Starting at the line that holds "Newer Post (27, 2231)" and stopping at the line that holds "January 20, 2011 at 8:10 AM (60, 1293)", restate the records below word for word, with both of those lines included.

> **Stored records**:

===============

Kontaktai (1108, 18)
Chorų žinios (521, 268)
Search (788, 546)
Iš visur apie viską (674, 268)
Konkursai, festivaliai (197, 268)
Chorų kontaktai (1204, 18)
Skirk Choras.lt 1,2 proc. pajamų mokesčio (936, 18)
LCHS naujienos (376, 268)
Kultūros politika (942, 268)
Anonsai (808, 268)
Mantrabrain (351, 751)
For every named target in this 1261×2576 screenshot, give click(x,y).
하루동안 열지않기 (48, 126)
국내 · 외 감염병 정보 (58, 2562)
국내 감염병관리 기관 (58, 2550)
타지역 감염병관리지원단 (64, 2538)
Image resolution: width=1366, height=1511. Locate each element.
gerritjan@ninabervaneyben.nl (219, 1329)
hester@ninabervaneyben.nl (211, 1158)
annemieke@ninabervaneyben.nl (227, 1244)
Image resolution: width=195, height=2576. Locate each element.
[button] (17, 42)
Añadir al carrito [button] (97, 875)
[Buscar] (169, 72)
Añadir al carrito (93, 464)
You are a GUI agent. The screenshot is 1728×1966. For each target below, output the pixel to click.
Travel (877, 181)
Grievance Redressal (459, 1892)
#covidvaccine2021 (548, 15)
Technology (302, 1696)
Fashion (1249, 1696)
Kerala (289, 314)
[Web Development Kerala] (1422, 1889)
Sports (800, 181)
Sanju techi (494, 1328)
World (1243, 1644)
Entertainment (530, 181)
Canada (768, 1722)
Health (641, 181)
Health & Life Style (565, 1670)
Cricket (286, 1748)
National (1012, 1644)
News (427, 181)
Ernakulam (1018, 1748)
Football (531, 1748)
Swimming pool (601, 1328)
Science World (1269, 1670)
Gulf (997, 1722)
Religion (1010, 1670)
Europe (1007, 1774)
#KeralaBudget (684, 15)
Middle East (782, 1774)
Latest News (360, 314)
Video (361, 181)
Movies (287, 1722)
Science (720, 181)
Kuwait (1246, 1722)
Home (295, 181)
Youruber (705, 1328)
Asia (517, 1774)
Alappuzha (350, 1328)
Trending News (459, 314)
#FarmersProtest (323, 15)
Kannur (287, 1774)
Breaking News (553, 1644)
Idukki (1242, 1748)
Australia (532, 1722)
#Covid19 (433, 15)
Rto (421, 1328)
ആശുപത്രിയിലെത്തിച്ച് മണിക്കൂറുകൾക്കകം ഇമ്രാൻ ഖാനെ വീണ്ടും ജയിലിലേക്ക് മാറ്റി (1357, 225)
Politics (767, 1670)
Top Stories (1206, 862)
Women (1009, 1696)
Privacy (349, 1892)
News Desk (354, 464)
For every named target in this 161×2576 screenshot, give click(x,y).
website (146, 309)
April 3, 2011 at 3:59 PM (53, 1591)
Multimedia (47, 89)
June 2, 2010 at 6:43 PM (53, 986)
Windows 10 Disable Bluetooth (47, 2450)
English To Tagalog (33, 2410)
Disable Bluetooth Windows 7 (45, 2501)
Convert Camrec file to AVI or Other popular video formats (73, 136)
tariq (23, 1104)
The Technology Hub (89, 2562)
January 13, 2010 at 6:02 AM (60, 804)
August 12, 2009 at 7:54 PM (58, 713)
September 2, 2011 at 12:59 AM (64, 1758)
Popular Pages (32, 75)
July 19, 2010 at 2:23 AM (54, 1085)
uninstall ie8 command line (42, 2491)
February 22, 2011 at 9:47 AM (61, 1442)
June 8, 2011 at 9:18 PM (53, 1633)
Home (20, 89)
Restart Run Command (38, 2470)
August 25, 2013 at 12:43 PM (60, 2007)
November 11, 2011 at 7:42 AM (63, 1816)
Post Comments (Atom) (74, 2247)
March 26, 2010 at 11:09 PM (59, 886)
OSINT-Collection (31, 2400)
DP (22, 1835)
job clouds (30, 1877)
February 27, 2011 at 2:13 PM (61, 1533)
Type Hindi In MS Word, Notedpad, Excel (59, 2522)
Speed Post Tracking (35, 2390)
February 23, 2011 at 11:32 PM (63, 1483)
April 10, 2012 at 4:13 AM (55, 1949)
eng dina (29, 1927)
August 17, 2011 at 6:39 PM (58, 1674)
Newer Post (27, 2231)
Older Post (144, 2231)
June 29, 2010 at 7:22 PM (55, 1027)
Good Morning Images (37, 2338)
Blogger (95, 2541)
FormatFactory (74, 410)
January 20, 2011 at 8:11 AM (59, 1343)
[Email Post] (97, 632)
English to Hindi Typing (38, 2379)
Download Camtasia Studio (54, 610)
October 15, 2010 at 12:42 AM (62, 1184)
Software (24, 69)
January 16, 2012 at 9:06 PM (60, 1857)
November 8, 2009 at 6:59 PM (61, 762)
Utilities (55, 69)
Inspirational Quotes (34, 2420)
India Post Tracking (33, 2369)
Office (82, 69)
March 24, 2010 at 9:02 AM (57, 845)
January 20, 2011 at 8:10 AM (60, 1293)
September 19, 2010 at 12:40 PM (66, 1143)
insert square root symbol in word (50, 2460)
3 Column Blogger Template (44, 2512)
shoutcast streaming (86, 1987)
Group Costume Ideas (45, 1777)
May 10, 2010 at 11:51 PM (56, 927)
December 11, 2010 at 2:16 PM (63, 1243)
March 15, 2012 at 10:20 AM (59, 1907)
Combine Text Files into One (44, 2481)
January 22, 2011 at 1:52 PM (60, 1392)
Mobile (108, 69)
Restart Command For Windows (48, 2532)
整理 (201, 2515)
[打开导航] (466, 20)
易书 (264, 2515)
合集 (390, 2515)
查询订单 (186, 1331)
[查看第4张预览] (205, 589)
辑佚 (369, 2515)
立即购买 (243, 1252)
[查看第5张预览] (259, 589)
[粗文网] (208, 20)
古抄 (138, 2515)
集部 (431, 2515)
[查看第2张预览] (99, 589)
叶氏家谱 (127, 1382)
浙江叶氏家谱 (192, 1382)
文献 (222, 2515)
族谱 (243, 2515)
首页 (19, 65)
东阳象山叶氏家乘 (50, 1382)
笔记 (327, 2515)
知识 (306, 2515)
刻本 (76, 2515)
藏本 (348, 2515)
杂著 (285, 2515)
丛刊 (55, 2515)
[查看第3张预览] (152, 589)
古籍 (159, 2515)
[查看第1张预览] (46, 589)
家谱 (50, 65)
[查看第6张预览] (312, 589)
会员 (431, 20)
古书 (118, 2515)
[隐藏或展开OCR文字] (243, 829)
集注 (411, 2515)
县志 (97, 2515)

===============

> **EXERCISE RESULT**:
Newer Post (27, 2231)
Older Post (144, 2231)
June 29, 2010 at 7:22 PM (55, 1027)
Good Morning Images (37, 2338)
Blogger (95, 2541)
FormatFactory (74, 410)
January 20, 2011 at 8:11 AM (59, 1343)
[Email Post] (97, 632)
English to Hindi Typing (38, 2379)
Download Camtasia Studio (54, 610)
October 15, 2010 at 12:42 AM (62, 1184)
Software (24, 69)
January 16, 2012 at 9:06 PM (60, 1857)
November 8, 2009 at 6:59 PM (61, 762)
Utilities (55, 69)
Inspirational Quotes (34, 2420)
India Post Tracking (33, 2369)
Office (82, 69)
March 24, 2010 at 9:02 AM (57, 845)
January 20, 2011 at 8:10 AM (60, 1293)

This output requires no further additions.